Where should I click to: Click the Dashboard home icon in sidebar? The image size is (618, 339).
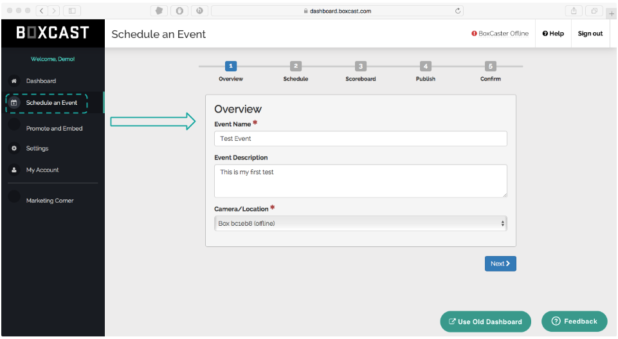(x=14, y=81)
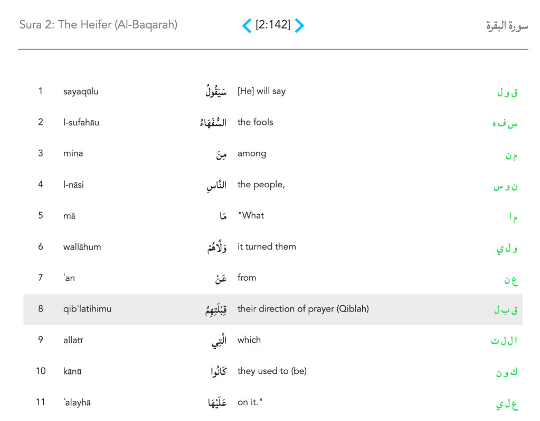Click translation "it turned them"
The image size is (540, 421).
point(267,246)
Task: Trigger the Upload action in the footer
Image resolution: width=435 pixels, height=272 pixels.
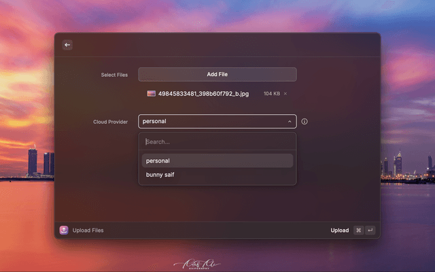Action: click(339, 231)
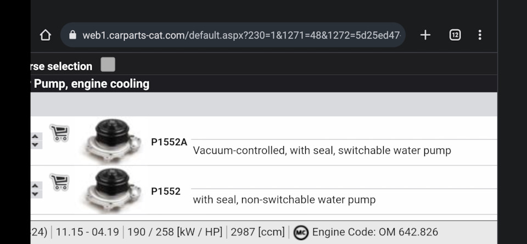
Task: Add P1552A pump to shopping cart
Action: [59, 133]
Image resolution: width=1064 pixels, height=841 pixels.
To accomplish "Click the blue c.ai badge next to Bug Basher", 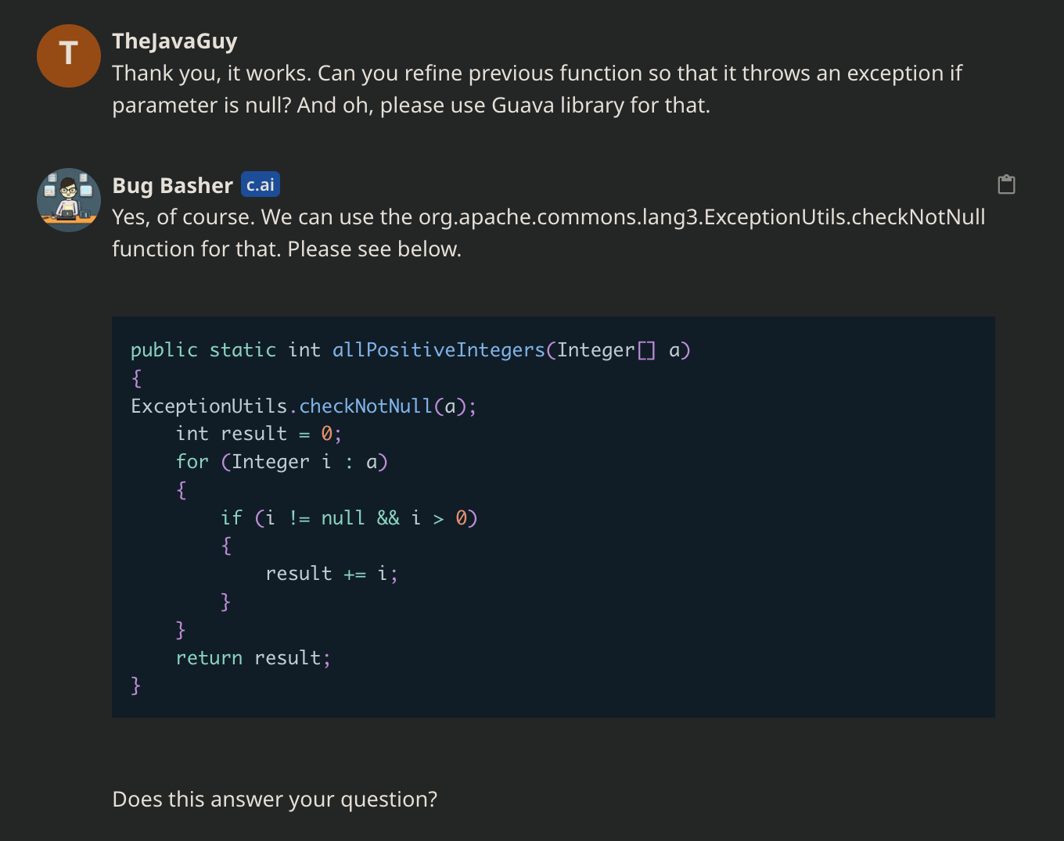I will [260, 184].
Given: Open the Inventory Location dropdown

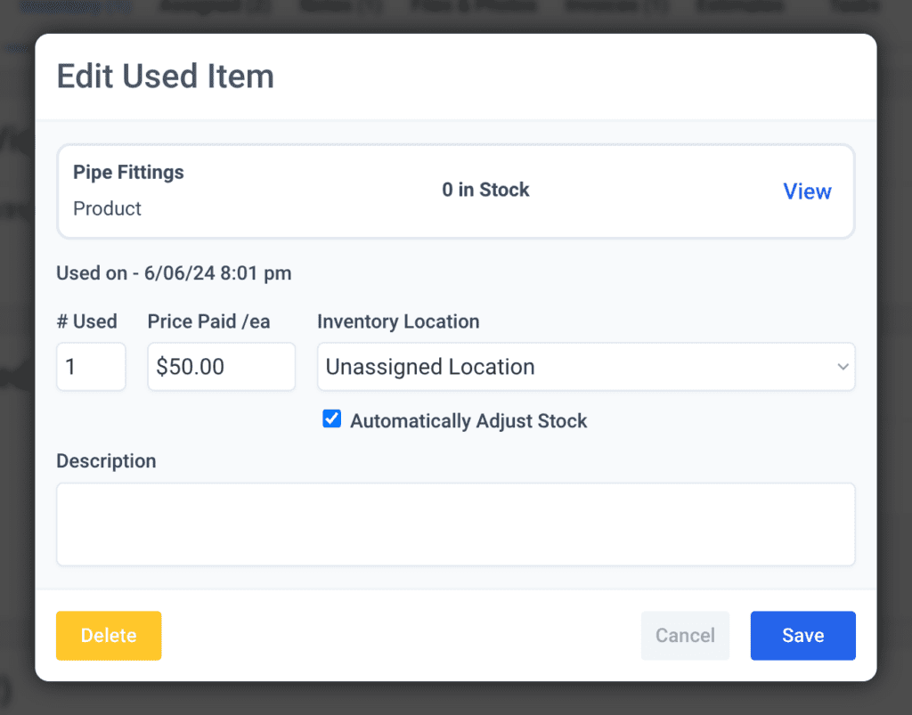Looking at the screenshot, I should pyautogui.click(x=585, y=367).
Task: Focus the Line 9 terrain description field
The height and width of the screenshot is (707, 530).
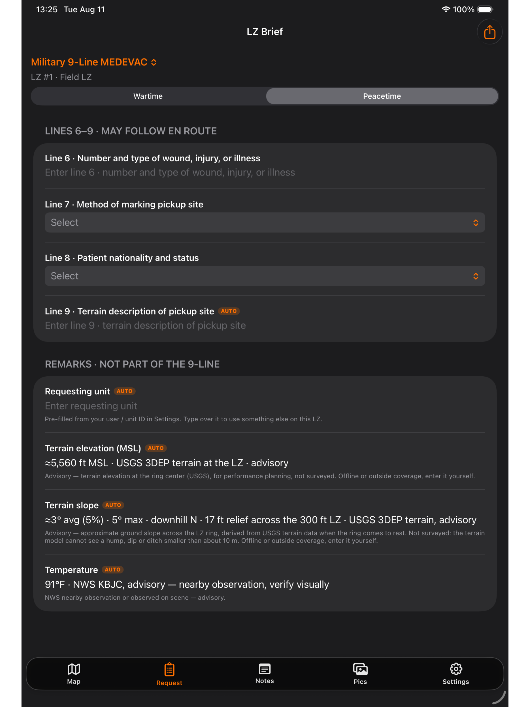Action: [265, 325]
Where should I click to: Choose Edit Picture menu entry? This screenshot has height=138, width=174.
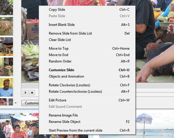click(57, 100)
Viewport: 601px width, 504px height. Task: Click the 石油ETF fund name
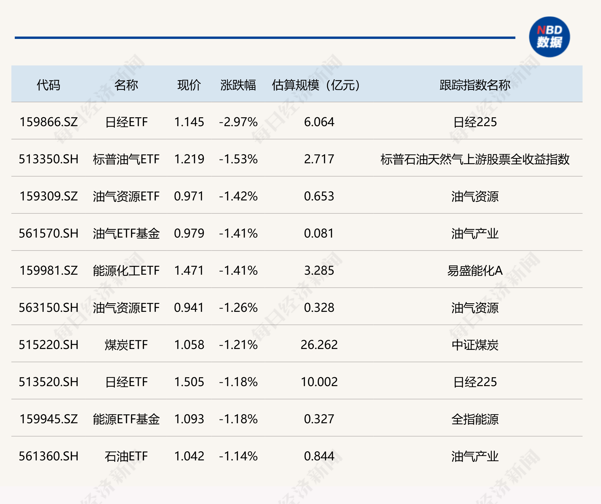click(126, 456)
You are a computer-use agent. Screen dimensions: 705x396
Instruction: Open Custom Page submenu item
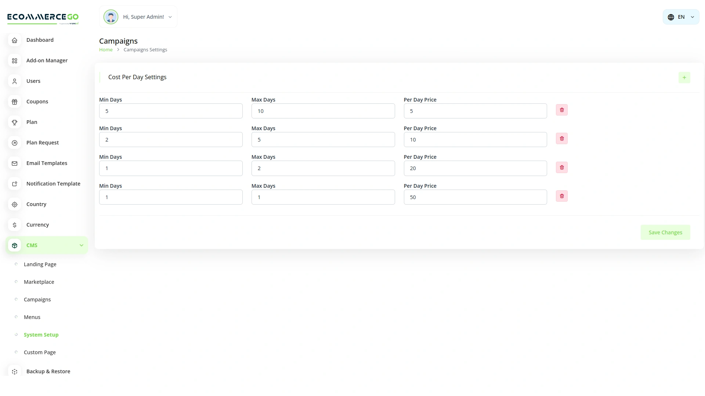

Requirement: Copy the stretch from the line containing "Task: Focus the" through the end of the listing, swapping "screenshot" for "screen capture" and keeping everything else the same. Leave the pictures out.

Response to the exercise:
Task: Focus the Line 9 terrain description field
The height and width of the screen capture is (707, 530).
Action: [265, 325]
Where should I click to: Choose Edit Picture menu entry? This screen capture has height=138, width=174.
click(57, 100)
Viewport: 601px width, 504px height. Task: Click the 石油ETF fund name
click(126, 456)
You are a computer-use agent. Screen dimensions: 705x396
Instruction: Open Custom Page submenu item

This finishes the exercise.